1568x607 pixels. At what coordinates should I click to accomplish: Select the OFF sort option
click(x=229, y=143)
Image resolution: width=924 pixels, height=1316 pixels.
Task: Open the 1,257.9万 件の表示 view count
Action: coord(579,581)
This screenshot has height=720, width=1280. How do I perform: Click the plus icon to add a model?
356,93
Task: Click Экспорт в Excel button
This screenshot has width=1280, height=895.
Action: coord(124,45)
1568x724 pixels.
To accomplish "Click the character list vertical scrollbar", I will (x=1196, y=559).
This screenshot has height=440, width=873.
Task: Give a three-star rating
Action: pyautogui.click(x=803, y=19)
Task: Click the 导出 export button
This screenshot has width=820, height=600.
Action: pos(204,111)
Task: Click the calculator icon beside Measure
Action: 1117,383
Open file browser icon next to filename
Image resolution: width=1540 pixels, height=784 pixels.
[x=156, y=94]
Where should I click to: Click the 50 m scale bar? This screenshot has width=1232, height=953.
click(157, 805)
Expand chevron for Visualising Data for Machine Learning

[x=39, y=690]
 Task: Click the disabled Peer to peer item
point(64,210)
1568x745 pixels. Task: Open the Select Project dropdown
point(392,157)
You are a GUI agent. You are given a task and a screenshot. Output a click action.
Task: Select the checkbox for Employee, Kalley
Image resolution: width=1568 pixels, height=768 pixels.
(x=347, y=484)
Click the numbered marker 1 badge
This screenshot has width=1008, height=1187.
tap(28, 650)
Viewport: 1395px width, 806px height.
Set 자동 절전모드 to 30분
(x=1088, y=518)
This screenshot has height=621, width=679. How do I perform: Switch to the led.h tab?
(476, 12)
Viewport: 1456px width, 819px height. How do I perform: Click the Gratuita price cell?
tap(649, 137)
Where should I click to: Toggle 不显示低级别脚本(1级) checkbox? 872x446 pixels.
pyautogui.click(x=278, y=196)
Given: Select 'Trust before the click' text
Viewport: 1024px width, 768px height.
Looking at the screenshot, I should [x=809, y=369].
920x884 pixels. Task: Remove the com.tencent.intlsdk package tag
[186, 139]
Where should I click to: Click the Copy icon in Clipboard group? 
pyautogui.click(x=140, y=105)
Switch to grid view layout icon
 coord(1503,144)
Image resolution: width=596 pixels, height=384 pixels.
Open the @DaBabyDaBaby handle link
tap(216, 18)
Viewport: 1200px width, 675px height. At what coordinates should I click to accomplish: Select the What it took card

────────────────────────────────────────

#### [Prompt]
Restate the material exactly, from its opening line to its closing one.

#### [Answer below]
1568x607 pixels. At what coordinates should I click to accomplish: Select the OFF sort option
click(x=229, y=143)
Image resolution: width=924 pixels, height=1316 pixels.
Task: Open the 1,257.9万 件の表示 view count
Action: coord(579,581)
This screenshot has height=720, width=1280. How do I perform: Click the plus icon to add a model?
356,93
Task: Click Экспорт в Excel button
This screenshot has width=1280, height=895.
Action: coord(124,45)
1568x724 pixels.
To accomplish "Click the character list vertical scrollbar", I will (x=1196, y=559).
This screenshot has height=440, width=873.
Task: Give a three-star rating
Action: pyautogui.click(x=803, y=19)
Task: Click the 导出 export button
This screenshot has width=820, height=600.
Action: pos(204,111)
Task: Click the calculator icon beside Measure
Action: 1117,383
Open file browser icon next to filename
Image resolution: width=1540 pixels, height=784 pixels.
[x=156, y=94]
Where should I click to: Click the 50 m scale bar? This screenshot has width=1232, height=953.
click(157, 805)
Expand chevron for Visualising Data for Machine Learning

[x=39, y=690]
 Task: Click the disabled Peer to peer item
point(64,210)
1568x745 pixels. Task: Open the Select Project dropdown
point(392,157)
You are a GUI agent. You are given a task and a screenshot. Output a click action.
Task: Select the checkbox for Employee, Kalley
Image resolution: width=1568 pixels, height=768 pixels.
(x=347, y=484)
Click the numbered marker 1 badge
This screenshot has width=1008, height=1187.
tap(28, 650)
Viewport: 1395px width, 806px height.
Set 자동 절전모드 to 30분
(x=1088, y=518)
This screenshot has height=621, width=679. How do I perform: Switch to the led.h tab?
(476, 12)
Viewport: 1456px width, 819px height. How do I perform: Click the Gratuita price cell?
tap(649, 137)
Where should I click to: Toggle 不显示低级别脚本(1级) checkbox? 872x446 pixels.
pyautogui.click(x=278, y=196)
Given: Select 'Trust before the click' text
Viewport: 1024px width, 768px height.
Looking at the screenshot, I should [x=809, y=369].
920x884 pixels. Task: Remove the com.tencent.intlsdk package tag
[186, 139]
Where should I click to: Click the Copy icon in Clipboard group? 
pyautogui.click(x=140, y=105)
Switch to grid view layout icon
 coord(1503,144)
Image resolution: width=596 pixels, height=384 pixels.
Open the @DaBabyDaBaby handle link
tap(216, 18)
Viewport: 1200px width, 675px height. At what coordinates should I click to accomplish: Select the What it took card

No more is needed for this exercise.